L'ISF 2013 sera très similaire à l'ISF 2011

Le gouvernement revient également, comme il l'avait annoncé, sur la baisse de l'ISF mise en œuvre en 2011 par Nicolas Sarkozy. Sauf erreur de la part de Bercy, le seuil d'imposition à l'ISF sera en 2013 de 1,31 ME et non pas 1,3 ME comme en 2011. Quant au barème, il sera proche de celui de 2011 avec cinq taux de 0,50 % à 1,5 %, à un détail près, puisque le projet de loi prévoit un mécanisme de décote destiné à lisser l'entrée dans l'imposition pour les contribuables dont le patrimoine taxable est compris entre 1,31 et 1,41 ME. Enfin, la déduction du passif sera restreinte. Seules les dettes se rapportant à des actifs taxables pourront venir réduire la base imposable de l'ISF. Autrement dit, les dettes se rapportant à des biens partiellement imposables ne seraient plus déductibles même en partie. Quid de la résidence principale ? En outre, un mécanisme de plafonnement sera réintroduit de sorte que le cumul de l'ISF et des autres taxes ne dépasse pas 75% des revenus d'un foyer fiscal.
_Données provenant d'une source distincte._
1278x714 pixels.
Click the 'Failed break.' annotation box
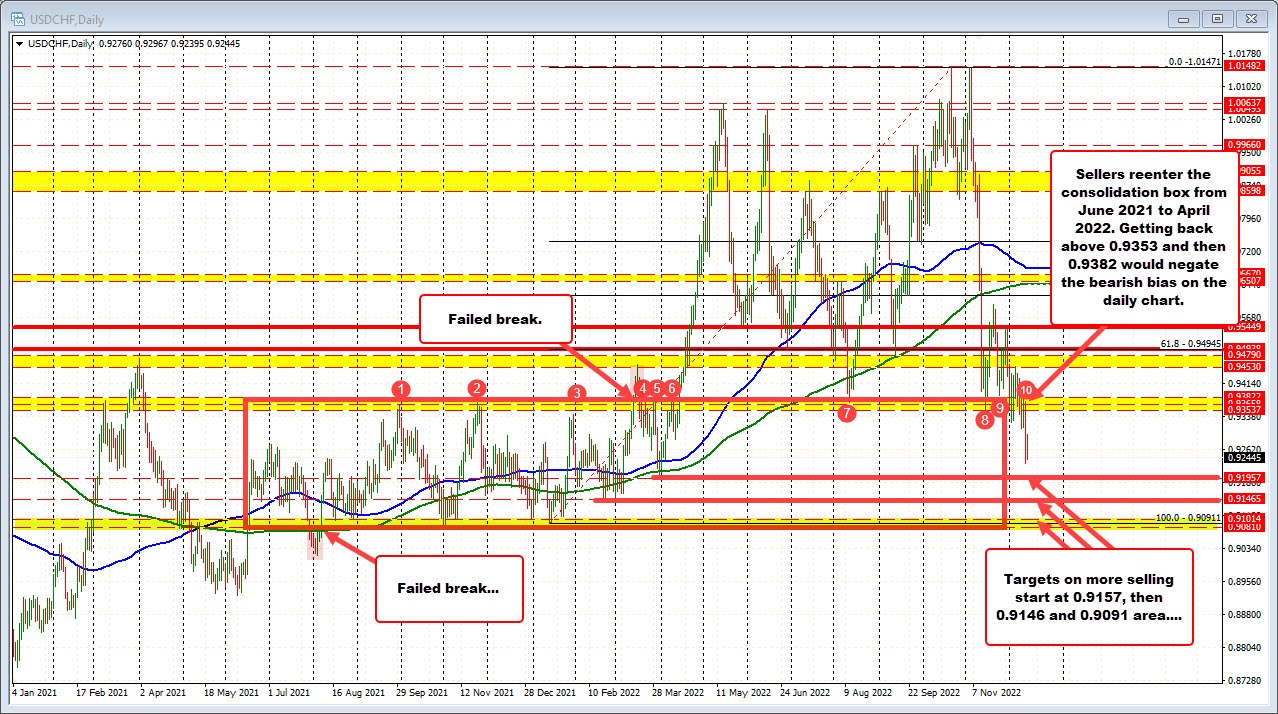[x=495, y=319]
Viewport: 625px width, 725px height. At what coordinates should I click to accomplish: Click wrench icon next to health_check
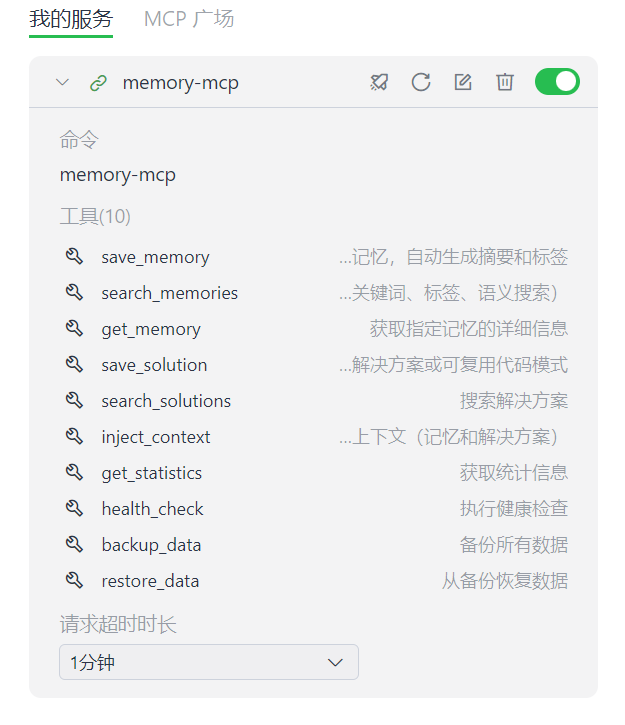[x=74, y=509]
De nouvelles hausses d'impôts à venir ?

Les efforts des contribuables semblent considérables. Seront-ils les derniers ? Pas sûr. D'autres hausses d'impôts pourraient apparaître dans les mois à venir. A priori, Bercy n'a pas l'intention de revoir ses prévisions de croissance à la baisse en dépit des avertissements de la Banque de France. Le budget 2013 est bâti sur une hypothèse de croissance de 0,8 % tandis que le banquier central mise sur 0,5 %. Si les prévisions de la banque centrale française s'avèrent exactes, l'exécutif devra alors mettre en place un nouveau plan de rigueur de plusieurs milliards d'euros au cours de l'année 2013.
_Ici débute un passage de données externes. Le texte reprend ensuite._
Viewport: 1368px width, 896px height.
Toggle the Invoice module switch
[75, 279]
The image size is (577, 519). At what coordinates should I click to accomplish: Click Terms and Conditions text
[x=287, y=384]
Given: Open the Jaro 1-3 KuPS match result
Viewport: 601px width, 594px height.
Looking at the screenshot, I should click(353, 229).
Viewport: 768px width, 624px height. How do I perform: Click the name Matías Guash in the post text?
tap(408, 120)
Une réforme de la fiscalité de l'immobilier a minima

Le projet de loi de finances contient, pour finir cette longue liste de changements fiscaux, une panoplie de mesures en faveur du logement. Les mesures « chocs » annoncées par Pierre Moscovici seront-elle suffisantes pour atteindre l'objectif de 500.000 nouveaux logements par an ? Rien n'est moins sûr. Pour commencer, les plus-values imposables dégagées en 2013 sur les logements seront réduites de 20 %. Les gains imposables resteront soumis au taux de 19 % (+ 15,5 % de prélèvements sociaux), les résidences principales toujours exonérées et l'abattement pour durée de détention sera inchangé. Cet abattement exceptionnel de 20 % en 2013 ne sera pas applicable aux terrains. Au contraire, la taxation des plus-values sur les terrains à bâtir sera renforcée. Elles seront soumises au barème progressif de l'impôt sur le revenu à compter de 2015 et ne profiteront plus d'un abattement pour durée de détention dès le 1er janvier 2013.

Officialisation du Duflot

A ces mesures s'ajoutera la création d'un dispositif d'incitation fiscale à l'investissement locatif plus incitatif que le Scellier mais aussi plus contraignant. L'investisseur profitera d'une réduction d'impôt de 18 % étalée sur 9 ans. Son bénéfice sera conditionné par la location des logements concernés à des niveaux de loyer inférieurs à ceux du marché et à des locataires répondant à des conditions de ressources.